June 21, 2022Rethinking Feature Stores to Better Align AI/ML to Business Impact
In my talk with AI Evangelist, Ben Taylor, we discussed how to use a Semantic Layer and augmented intelligence (AI) to bridge the gap between AI and business intelligence (BI) teams to drive business impact.
DataRobot is a powerful enterprise AI platform designed to accelerate the delivery of AI to production for organizations. With over $1 billion invested and over 750 data scientists and engineers, it is currently the most comprehensive platform on the market.
While AtScale is responsible for the semantic model for the data, DataRobot is responsible for the machine learning model that is designed to generate new features and new predictions.
We also touch on the increasing importance of augmented analytics, and discuss how artificial intelligence is expected to change in five years’ time.
What is the Purpose of a Semantic Layer?
A semantic layer enables us to define data once, and then leave it in place without being required to scale an entire data platform. It also allows users to make it work in any format that they want to be able to explore the data in.
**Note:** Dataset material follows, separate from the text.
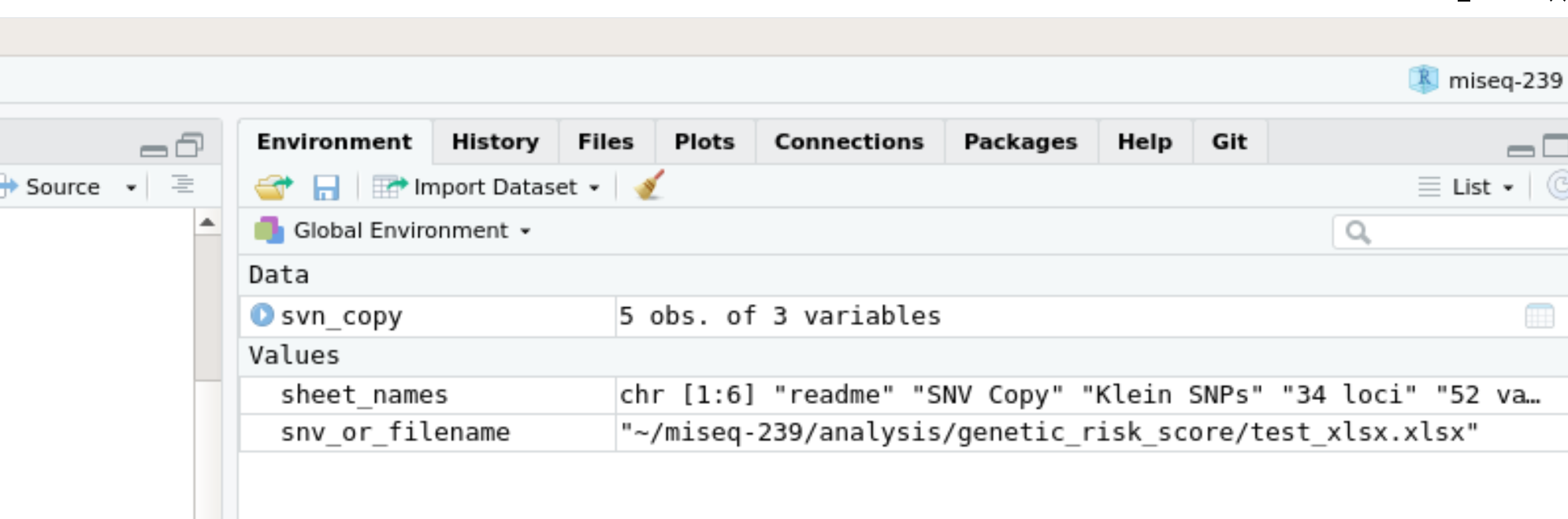Minimize the Environment pane
The width and height of the screenshot is (1568, 519).
[1520, 149]
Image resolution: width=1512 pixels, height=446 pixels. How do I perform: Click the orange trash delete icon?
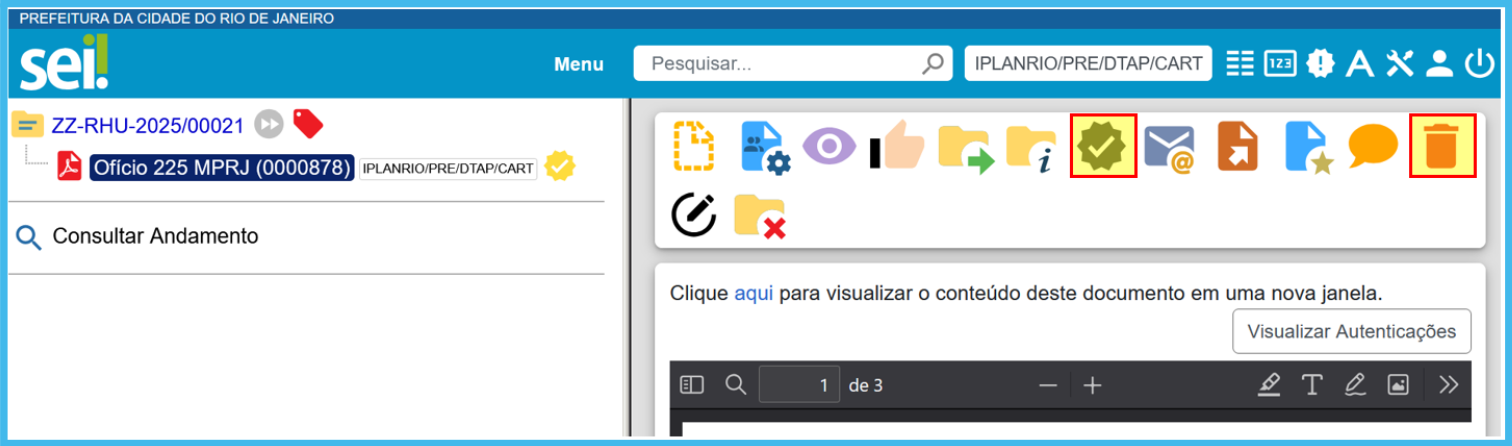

For instance, data scientists may want to use Python to explore the data, whereas a BI user might want to use Tableau or Excel. A semantic layer provides teams with actionable insights by making the data discoverable and usable. It essentially brings the data directly to the people who need to use it, instead of sending people to the data and training them on different tools.
As a result, the semantic layer is typically used to create business representations of data, and to create a unified, consolidated view of the data that can be accessed by anyone across an organization in a ‘business-friendly’ way. This provides teams with advanced analytics that they can use to make informed decisions.
Providing Subject Matter Experts with Actionable Insights
One of the benefits of AtScale is that subject matter experts can now participate in the featurization and accountability of the data. Previously, this has been left to individuals – and when they leave a company, they take all of their knowledge and expertise with them.
Traditionally, documentation has typically been used like “the semantic layer” as a way to transfer knowledge between team members. However, documentation is not a good substitute, because it is often not prioritized by organizations. This means that it quickly becomes stale and outdated.
Constructing a Semantic Model From Scratch
One of the key benefits of the AtScale platform is that it gives subject matter experts the ability to create models and gain access to data-driven analytics themselves instead of handing the task over to someone else. It essentially makes something that has not previously been a team sport begin to feel like a team sport.
A subject matter expert can create a semantic model and make it very easy for anyone to be able to understand the data and use it to make decisions. This model can then be used to generate new predictions, which can be compared to actual data to see whether targets have been met.
In this section, we’ll cover the steps involved in constructing a semantic model from scratch:
1. Feature Creation
Feature creation begins with raw data. In this demonstration, we used the Snowflake warehouse (there are multiple other options such as Databricks, and Google BigQuery) to build a business-friendly interface that is both tool and platform-independent.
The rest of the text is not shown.